Era uns anitos mais velho e tinha mãos criativas. E sabia fazer coisas fascinantes. Lembro-me dele, numa tarde debaixo do telheiro, a fazer um papagaio de papel: uma estrela de canas de flauta presa por atilhos de cordel, folhas d'O Século coladas com farinha, um rabo comprido urdido de papelotes, e uma guita, grosseira e compridona, que ele fazia dos canudos dos foguetes e enrolava num pau. Quando aquilo estava pronto grimpávamos às fragas. E era uma alegria ver o papagaio a subir ao sol, levado pela aragem.
Muitos anos depois, dedicou-se a refazer carros antigos, motores muito cansados, frisos que não existiam. Saíam-lhe das mãos como se fossem novos. Até que também ele ficou velho, ficou adoentado, apanhou uma pneumonia e foi-se embora.

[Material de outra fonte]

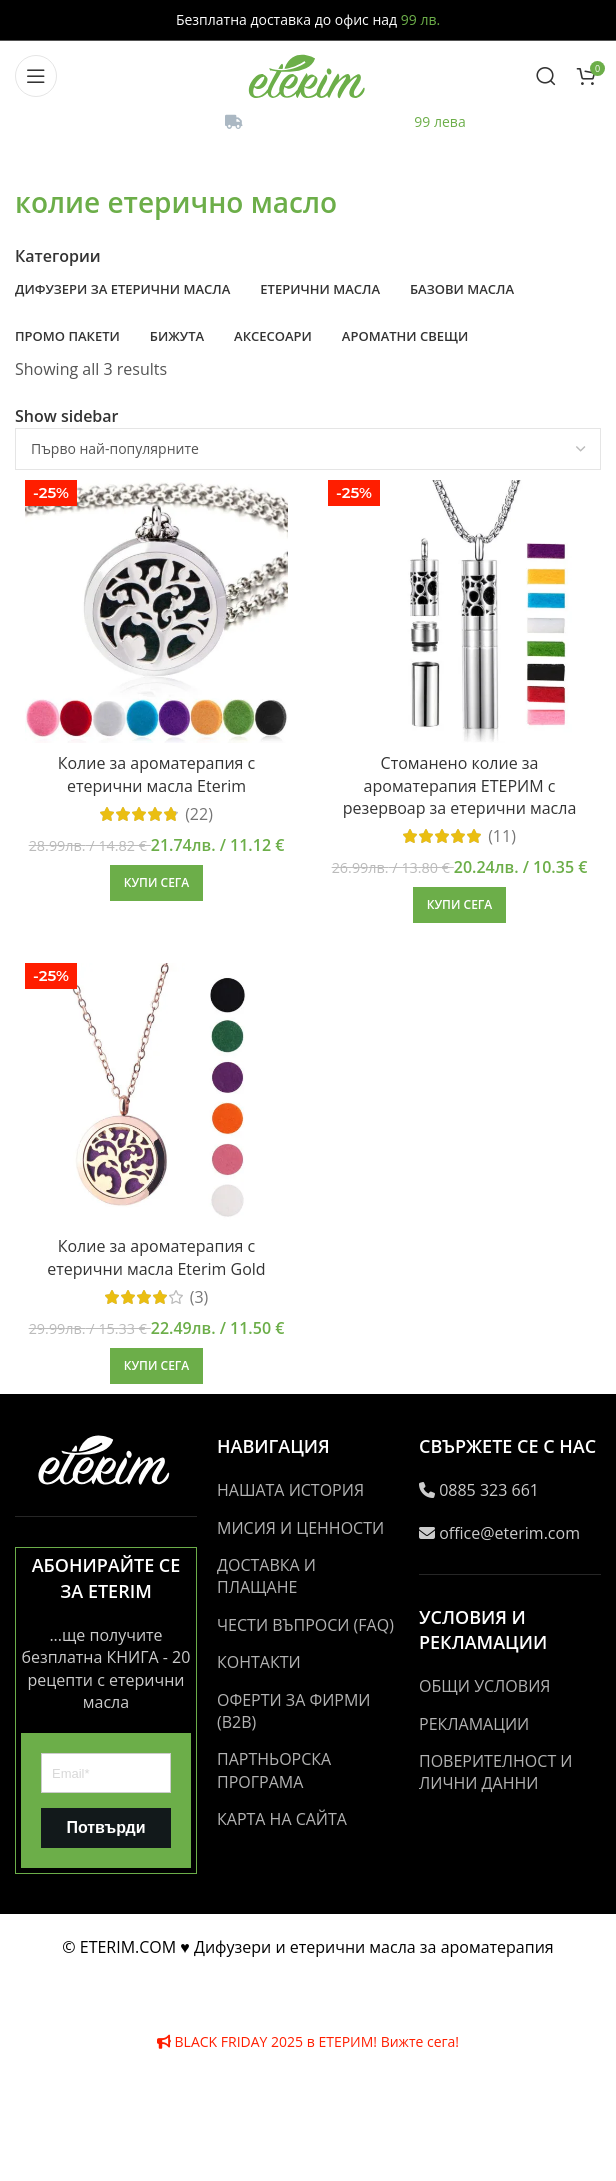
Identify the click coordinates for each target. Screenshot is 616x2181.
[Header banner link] (308, 1090)
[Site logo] (308, 74)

Os velórios na igreja são aqui obrigatórios, e os funerais ainda mais, porque não há desobrigas da precária humana condição. O destino ainda comanda, neste céu que já foi de papagaios. E ao vê-lo irreconhecível, inerte e descolorido, coberto de rendas brancas e rodeado de flores, eu respeito os rituais. Mas quando partir um dia, não quero atravessar o rio pela mão do barqueiro mítico. Quero cruzá-lo sozinho, a ouvir a noite inteira as ondulações de Bach. Enquanto regresso ao cálcio, ao nitrogénio, ao carbono original.